My favorite place is Washington Hall. In many ways, Washington Hall has become my second home. I often spend more time there than I do at my own house because it is currently the home for Creative Justice, the organization where I am Executive Director. It is a space for preserving history, making history, creating art, and telling our stories. I appreciate the way Historic Seattle has worked with our Black and brown communities and specifically our arts and culture communities in the Central District. Having safer spaces to be our creative, brilliant, and resilient selves is key to thriving communities. I hope that overtime, as a tenant of Washington Hall, we can work together to ensure this building eventually is in the care of Black and brown Central District residents. (This ties to question #4.)
As the City of Seattle prepares to update its Comprehensive Plan, what role does historic preservation play in planning and land use beyond designating landmarks and historic districts?
The most fundamental plan for any city is the Comprehensive Plan. The Plan’s primary function is to provide a roadmap for future development, preservation, and growth. Our Comprehensive Plan provides the necessary information for planning and zoning decisions, as well as capital investment. Seattle’s comprehensive plan went into place in 1923 and was influenced by known segregationist Harland Bartholomew; this has deeply impacted, and indeed, driven the widening racial wealth gap.
Historic preservation in Seattle begins with community members. Our historic resources provide tangible connections to the people and events that have shaped our communities and our collective histories. Seattle’s eight historic districts and more than 400 structures, sites, and objects of historic, cultural, architectural, and social importance are valuable cultural assets. Through the process of designating and protecting new and existing districts and landmarks, the city works with community members to promote the aesthetic, cultural, and economic strength of Seattle.
As we prepare our next comprehensive plan, we need to work with communities, neighborhoods, and organizations like Historic Seattle to identify historic properties and place them in the local, state, and national historic context. Unfortunately, many past comprehensive plans have glossed over historic preservation, providing little more than a brief description about the community’s historical development or a few paragraphs about local properties listed in the National Register of Historic Places.
We need to include historic preservation into various sections of our comprehensive plan —including those addressing housing, neighborhood and commercial district revitalization, zoning and land use, and economic development. Most of our naturally occurring affordable store fronts and residential units are in historic buildings and districts. Preservation will require retrofitting (and other safety upgrades) to ensure that these buildings are resistant to earthquakes and other natural disasters while being ADA accessible.
There is a significant relationship between historic buildings and affordable housing (including naturally occurring affordable housing) that has existed in Seattle for more than a century. They are the fundamental building blocks of most of the city’s neighborhoods.
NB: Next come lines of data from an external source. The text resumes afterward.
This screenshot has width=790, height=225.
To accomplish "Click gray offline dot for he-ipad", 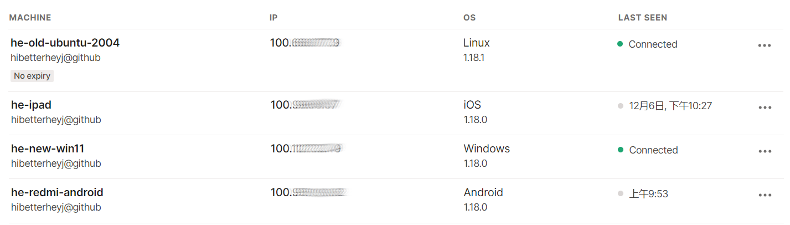I will pyautogui.click(x=620, y=105).
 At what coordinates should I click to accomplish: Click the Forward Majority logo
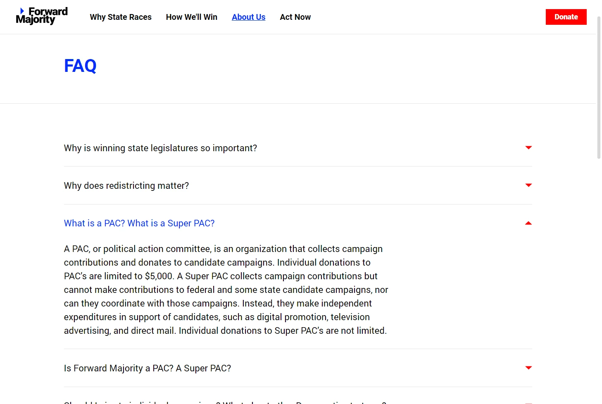[42, 17]
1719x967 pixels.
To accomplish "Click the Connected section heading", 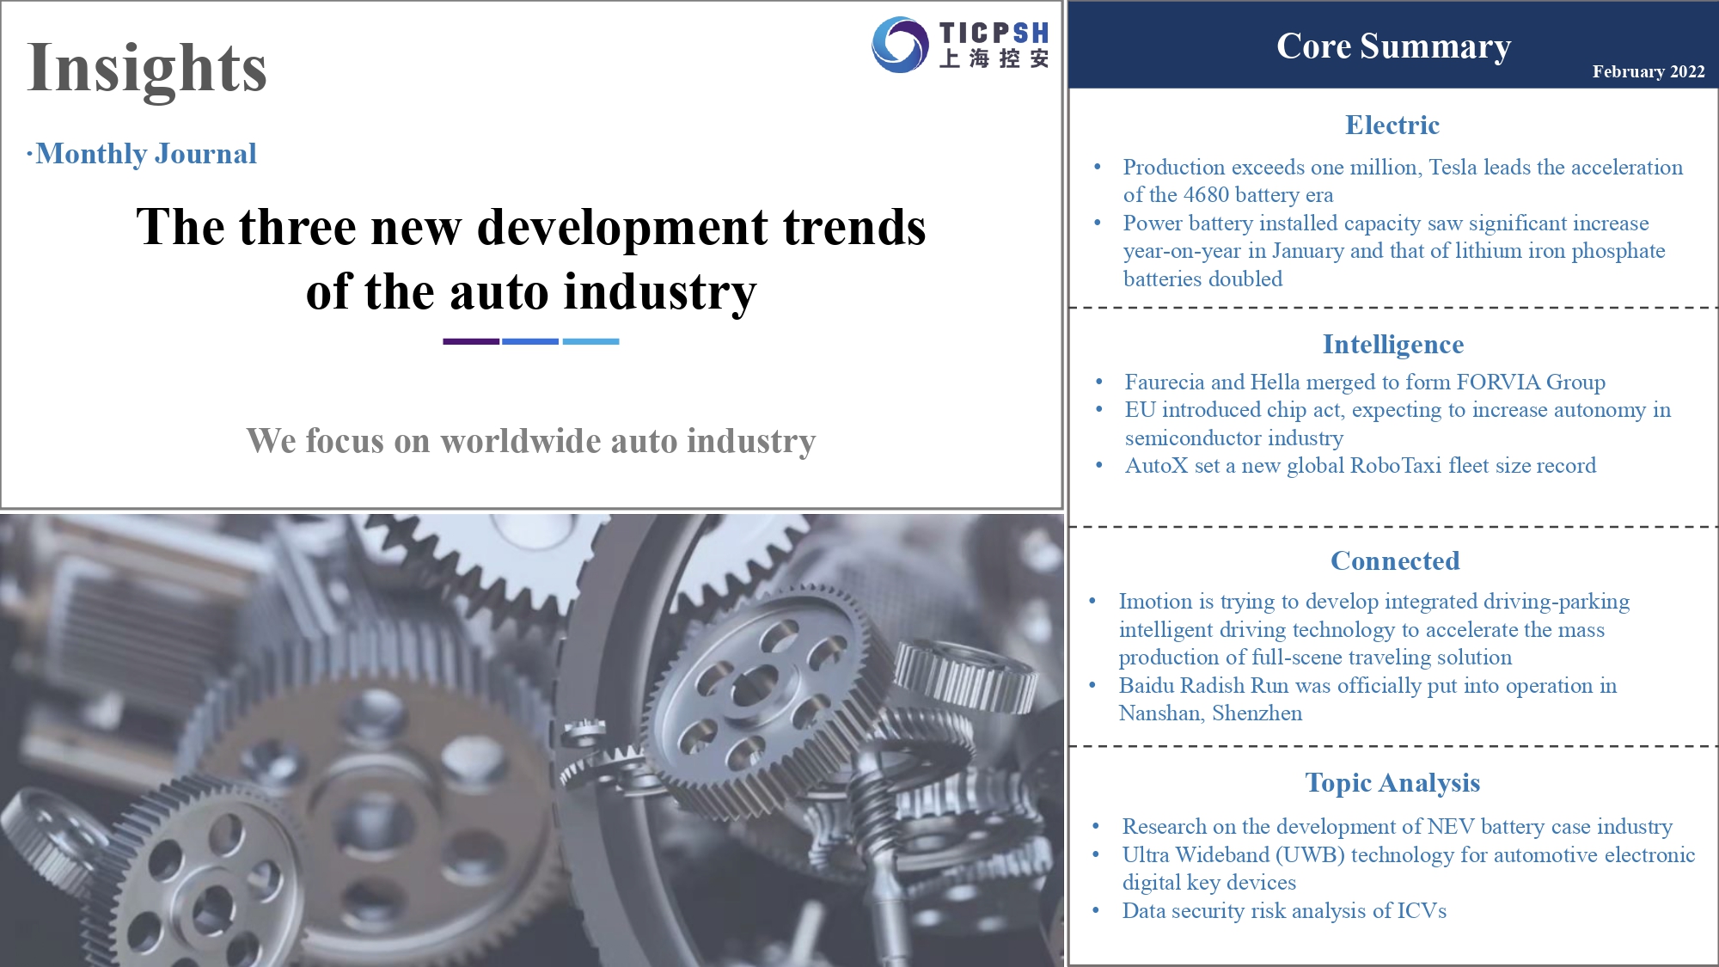I will [1394, 561].
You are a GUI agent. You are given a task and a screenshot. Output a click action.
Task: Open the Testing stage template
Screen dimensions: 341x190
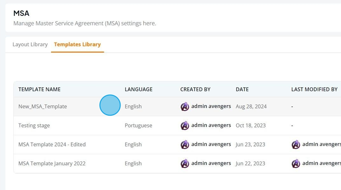pos(34,126)
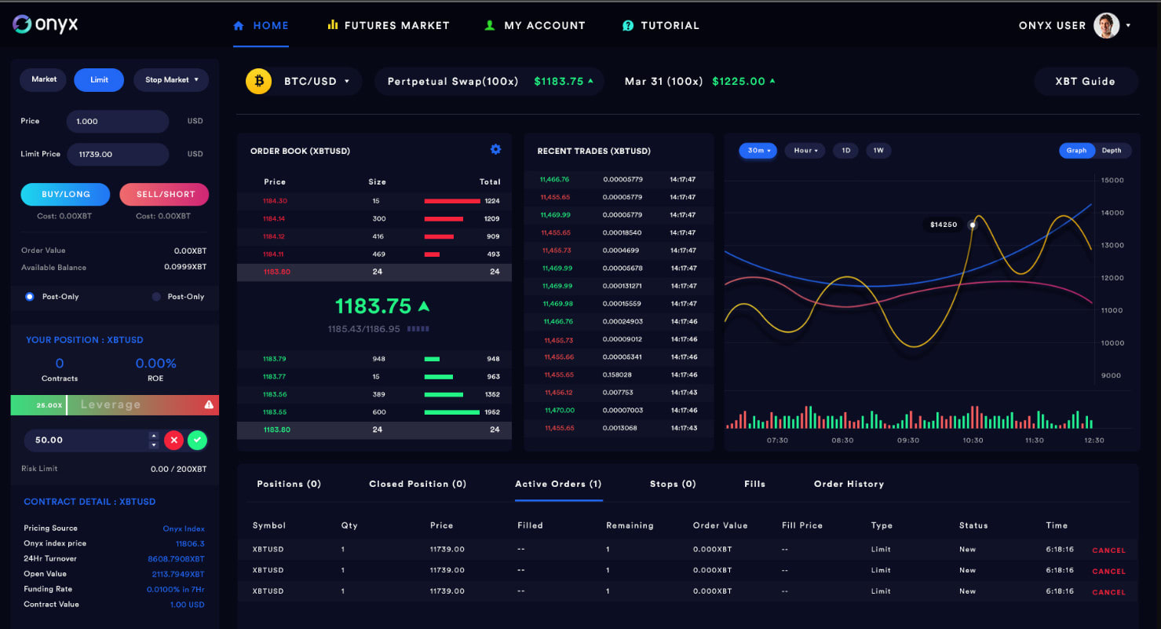Expand the Hour dropdown on the chart
Image resolution: width=1161 pixels, height=629 pixels.
(804, 150)

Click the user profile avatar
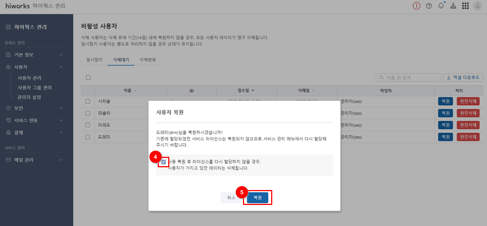(x=478, y=6)
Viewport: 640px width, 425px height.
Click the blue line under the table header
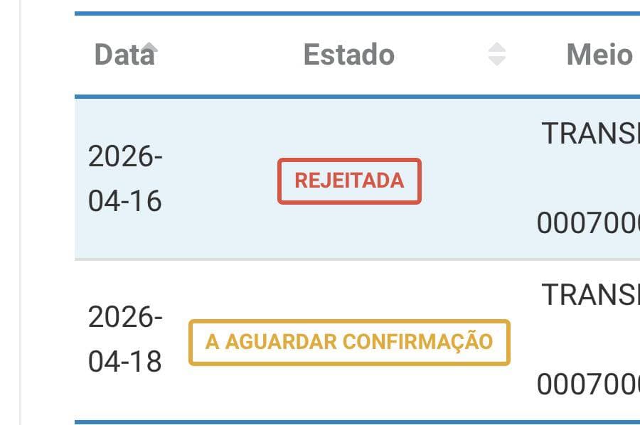point(356,96)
What programs or incentives would you create to promote the preservation of affordable housing in conjunction with rehabilitating historic buildings?
City of Seattle preservation incentives:
At the city level, we currently offer incentives to landmark property owners including zoning and building code relief, transfer of development rights, transfer of development potential and the special tax valuation program.
Certain types of regulatory relief are challenging in our region; we are very susceptible to earthquakes. While preserving affordable units, we must balance the need for safe structures with the importance of preserving historical spaces and culture. In order to make necessary changes possible, we must leverage funding at local, state and federal levels specifically for retrofitting, upgrading accessibility, and weatherization of historic buildings that have the capacity to double as cultural spaces, affordable housing, and other necessary services.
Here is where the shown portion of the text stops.